'Disobbediamo ai sindacati se non marciano uniti'

Rispettare le regole del '93 e intanto aprire un dibattito unitario per migliorarle

L’assemblea delle Rappresentanze sindacali unitarie, autoconvocata il 20 ottobre con la partecipazione dei Segretari generali di FIM e UILM e della Segreteria FIM-FIOM-UILM, stimola alcune riflessioni. É evidente come la necessità di promuovere iniziative unitarie nasca da due realtà come la Fiat e l’Alenia.

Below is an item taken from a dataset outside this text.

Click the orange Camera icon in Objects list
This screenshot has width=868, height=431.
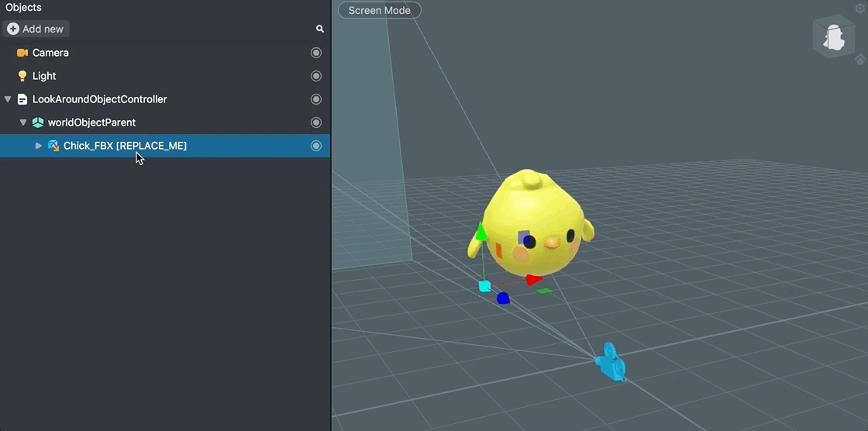(x=22, y=53)
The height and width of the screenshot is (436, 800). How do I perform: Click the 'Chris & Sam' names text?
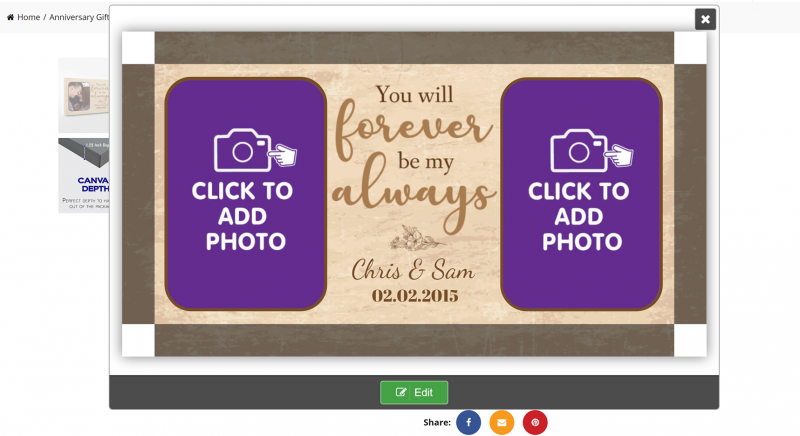click(413, 270)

Nel primo caso, di fronte alla drammatica della vertenza Fiat, è chiaro che se ne può uscire soltanto con la massima unità d’azione e che una divisione sul rinnovo del contratto nazionale rischia di avere ripercussioni sulla vertenza Fiat. Nel secondo caso, l’Alenia, ci troviamo di fronte a una tradizione di relazioni tra organizzazioni sindacali e con l’azienda per cui non si sono mai firmati accordi separati e ha sempre funzionato il lavoro di mediazione tra le varie posizioni sino alla sintesi unitaria.

C’é una consapevolezza che nasce dalle Rsu ma anche da chi, operatore sindacale a tempo pieno, in questi giorni va in giro a fare assemblee e si sente chiedere a gran voce dai lavoratori di presentare una piattaforma unitaria e unica. Tre piattaforme porteranno inevitabilmente alla sconfitta di tutti e tre i sindacati, ad allontarli dai lavoratori, e a indebolire la sensibilità dei lavoratori verso i problemi sociali e i diritti. La sola vincitrice sarà Federmeccanica che non vuole fare il contratto.

Va colta allora la parola d’ordine emersa nell’assemblea: nessuno sciopero separato, nessun accordo separato; su questo slogan occorre lanciare una campagna di “disobbedienza civile” dentro FIM, FIOM e UILM: non si aderisce a iniziative di organizzazione che vadano in quella direzione.

È necessario muoversi dentro delle regole e rispettarle. Chi sostiene che non ci sono più regole né accordi, ignorando quello del 1993 che sancisce la costituzione delle Rsu, compie un atto di anarchia sindacale che danneggia i lavoratori. Le regole sono sempre perfettibili, ma intanto dobbiamo rispettare quelle che ci siamo date tutti insieme nel 1993, e al contempo aprire una discussione unitaria per migliorarle e cambiarle.

Una vera stortura l’ha commessa chi, come una parte della Fiom, si è opposto ad applicare quella parte del regolamento unitario del 1993 nella quale si afferma che le “decisioni relative ad atti negoziali della Rsu sono assunte a maggioranza dei componenti” della Rsu stessa. Quindi, lo strumento primario di esercizio della democrazia nei luoghi di lavoro relativa agli accordi aziendali è la votazione a maggioranza, e non il referendum di approvazione.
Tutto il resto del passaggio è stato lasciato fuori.